Un siècle de résilience, de sacrifices, mais surtout de vision d’avenir. C’est le message fort porté par la République Démocratique du Congo ce lundi, au prestigieux Jardin botanique de Meise à Bruxelles, lors de la célébration officielle des 100 ans du Parc National des Virunga. Devant un parterre de dignitaires, incluant la famille royale belge et les représentants de l’Union européenne, Kinshasa a brandi son modèle de « conservation génératrice de richesses » et dévoilé les ambitions titanesques de son mégaprojet : le Couloir Vert Kinshasa-Kivu.
C’est une Ministre de l’Environnement, Développement durable et Nouvelle Économie du Climat déterminée qui est montée à la tribune. Portant la voix du Chef de l’État, Félix Antoine Tshisekedi Tshilombo, et de la Première Ministre, Judith Suminwa Tuluka, elle a d’emblée tenu à saluer le partenariat historique qui lie la RDC, le Royaume de Belgique et l’Union Européenne dans ce combat planétaire pour le climat.
« Depuis 1925, le Parc National des Virunga a été jalousement gardé, protégé avec constance et courage », a rappelé la Ministre, rendant un hommage implicite aux centaines de garde-parcs (éco-gardes) qui ont payé de leur vie la défense de ce patrimoine mondial de l’UNESCO.
Le « Modèle Virunga » : Quand la biodiversité crée de l’emploi
Ce centenaire ne se résume pas à une simple commémoration nostalgique. C’est le pivot d’un changement de paradigme. Longtemps critiquée pour avoir été exclusive, la conservation en RDC se veut désormais inclusive. L’expérience des Virunga prouve que protéger la nature n’est plus un frein au développement, mais son principal carburant.

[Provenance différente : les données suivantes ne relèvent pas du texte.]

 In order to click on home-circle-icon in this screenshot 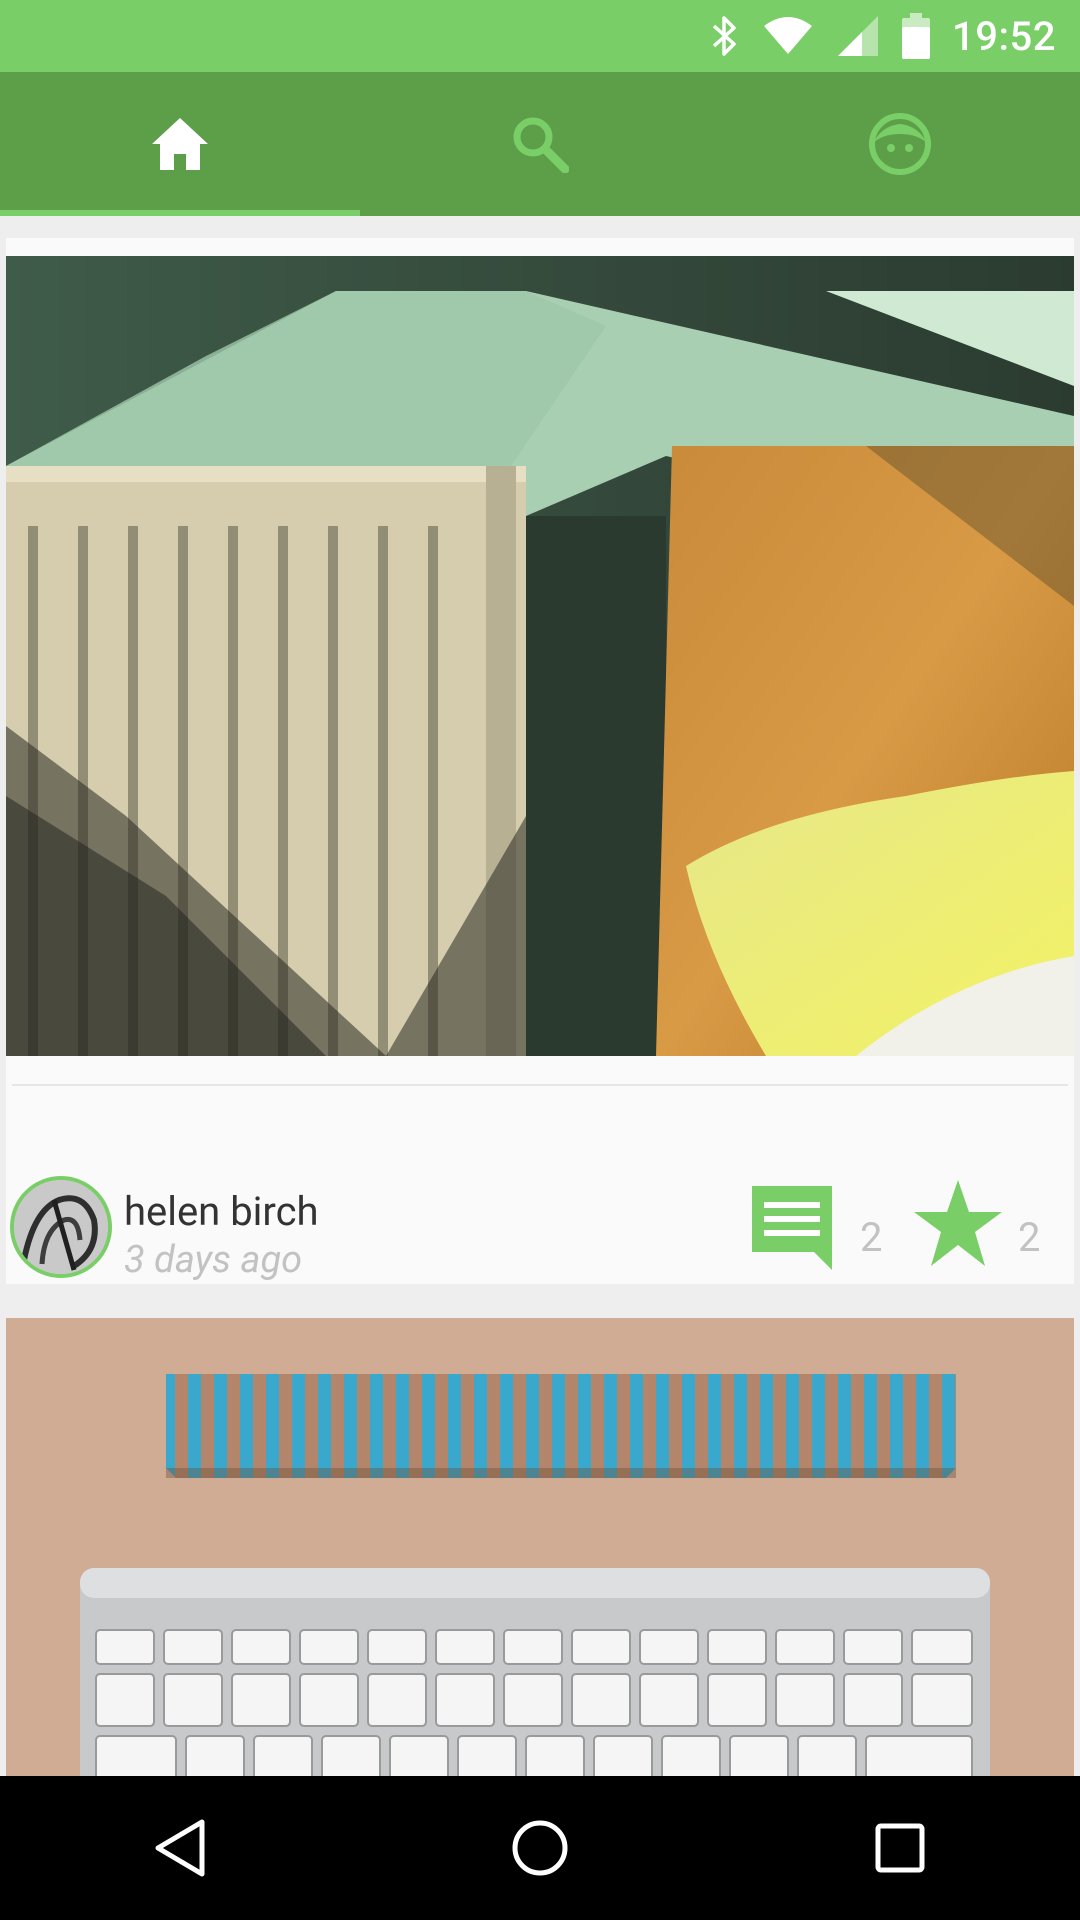, I will do `click(540, 1848)`.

Grâce à des initiatives agro-industrielles et énergétiques concrètes, le parc est devenu le premier employeur de la région. Virunga Énergie pour l’électrification rurale et le développement de petites industries, Virunga Chocolate & Virunga Enzymes pour la valorisation locale des matières premières et enfin, Virunga Grameen pour l’accès au microcrédit des populations riveraines.
Ce tissu économique a permis de transformer la protection des écosystèmes en une barrière contre la pauvreté, générant des milliers d’emplois durables, spécifiquement pour les femmes et les jeunes désœuvrés, autrefois proies faciles pour les groupes armés.

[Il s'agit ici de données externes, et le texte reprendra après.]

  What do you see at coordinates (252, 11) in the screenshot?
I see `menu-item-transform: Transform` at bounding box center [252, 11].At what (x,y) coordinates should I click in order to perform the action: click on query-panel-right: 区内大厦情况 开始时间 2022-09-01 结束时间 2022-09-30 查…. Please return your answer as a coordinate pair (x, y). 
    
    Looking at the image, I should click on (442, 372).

Le Couloir Vert Kinshasa-Kivu : 540 000 km² de transition écologique
Mais la grande annonce de cette grand-messe bruxelloise reste l’accélération du projet Couloir Vert Kinshasa-Kivu. Présents dans la salle, le Conseiller Spécial du Chef de l’État chargé de ce dossier et le Directeur Général de l’Institut Congolais pour la Conservation de la Nature (ICCN) ont affiché une unité stratégique parfaite.
Ce projet titanesque ne se limite plus à une intention sur papier. Il s’étend désormais sur un tracé linéaire de 2 600 kilomètres et englobe une superficie vertigineuse de 540 000 km². L’objectif, connecter les blocs forestiers, restaurer les paysages dégradés et sanctuariser le capital naturel congolais tout au long de cet axe vital.

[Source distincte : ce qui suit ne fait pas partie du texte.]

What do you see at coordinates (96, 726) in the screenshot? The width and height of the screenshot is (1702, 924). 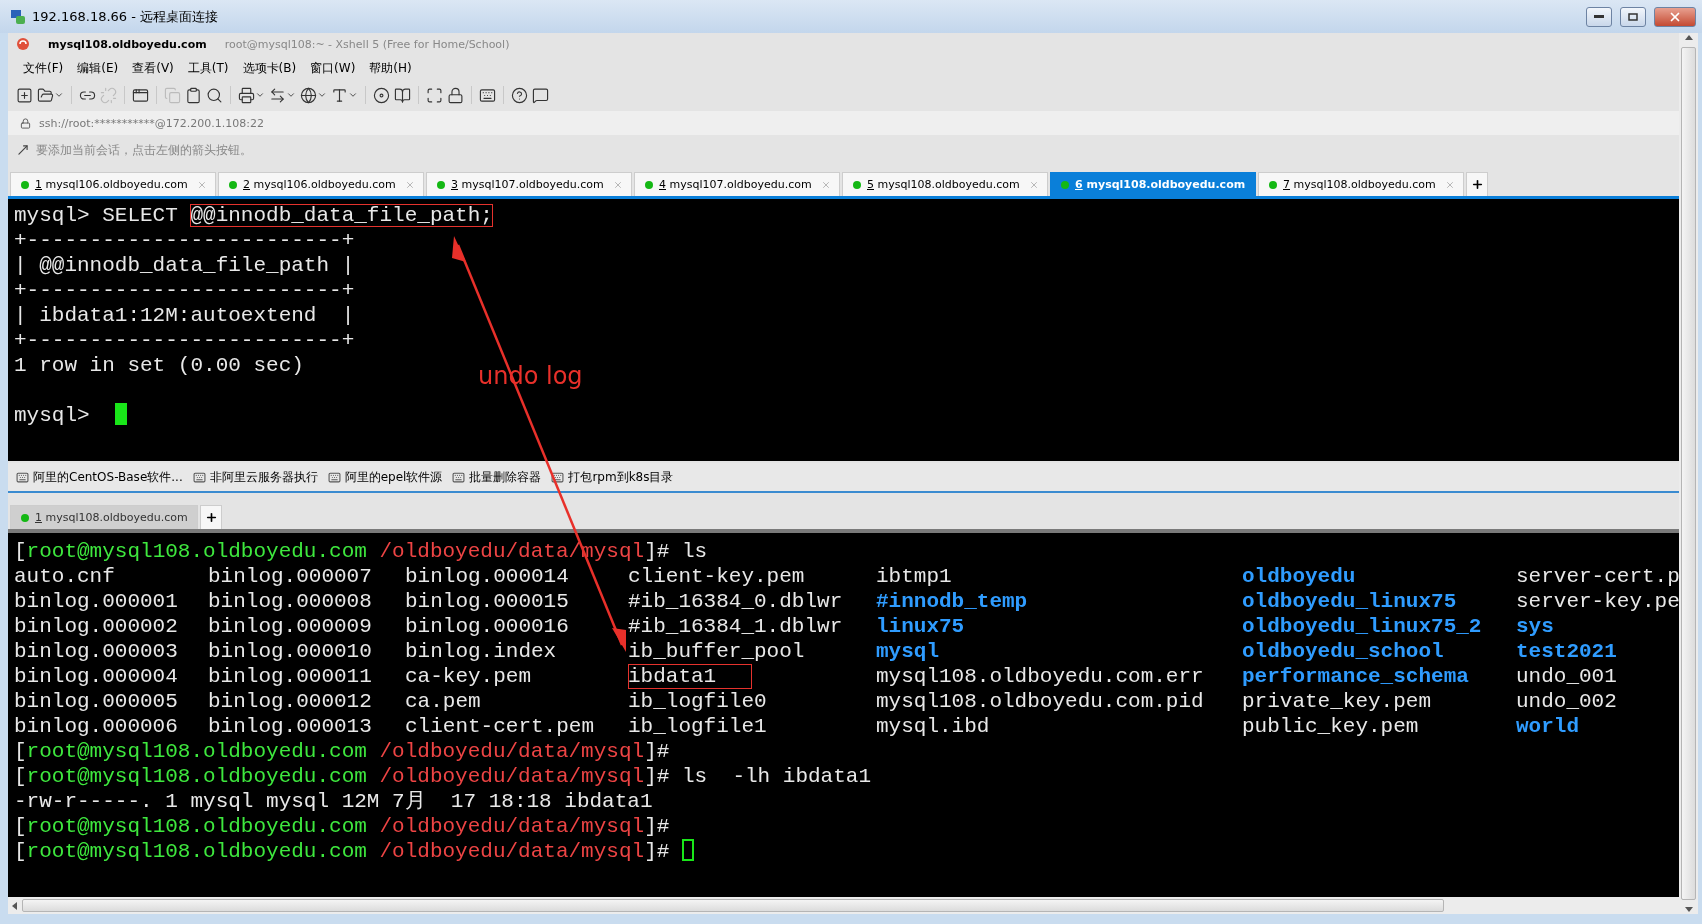 I see `file-name: binlog.000006` at bounding box center [96, 726].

Sous l’impulsion de la Présidence de la République, ce couloir incarne la « vision continentale » de la RDC : s’imposer définitivement comme le pays-solution face à la crise climatique mondiale, tout en négociant au prix fort la valeur économique de ses services écosystémiques.
Alors que le Parc des Virunga entame son second siècle d’existence sous des menaces sécuritaires persistantes à l’Est du pays, Kinshasa a envoyé un signal clair depuis Bruxelles : la nature congolaise n’est plus à vendre, elle est à valoriser.